— Exercise goal —
Copy the records below exactly, from the line containing "Image resolution: width=500" through the last line, and leave out every picture.

— Information supplied —

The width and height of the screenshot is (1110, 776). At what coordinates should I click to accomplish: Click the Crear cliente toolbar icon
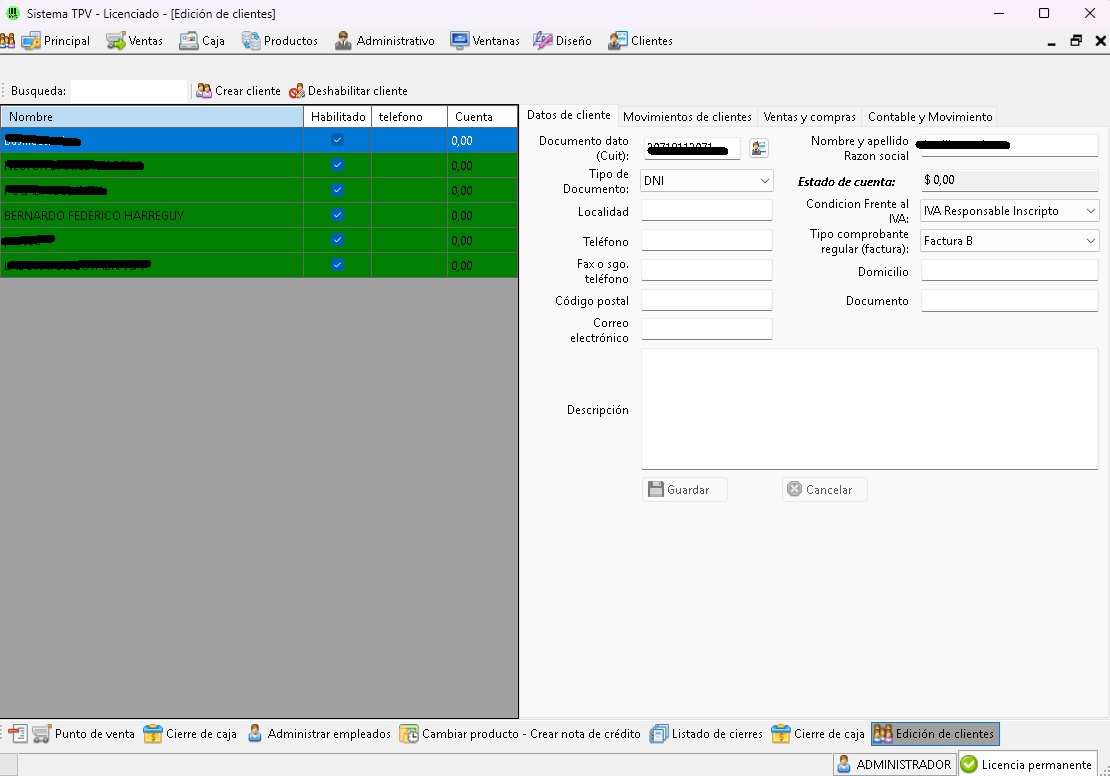pyautogui.click(x=204, y=91)
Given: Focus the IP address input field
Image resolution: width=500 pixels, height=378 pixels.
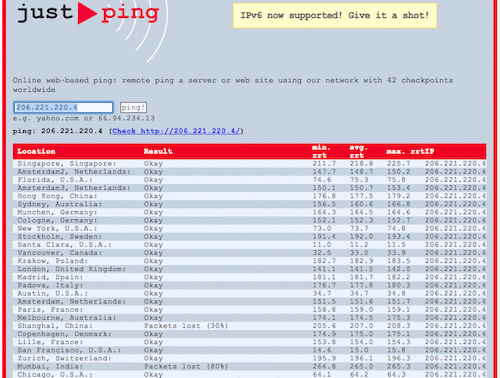Looking at the screenshot, I should (63, 107).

— Written response —
Image resolution: width=500 pixels, height=378 pixels.
Looking at the screenshot, I should (63, 107).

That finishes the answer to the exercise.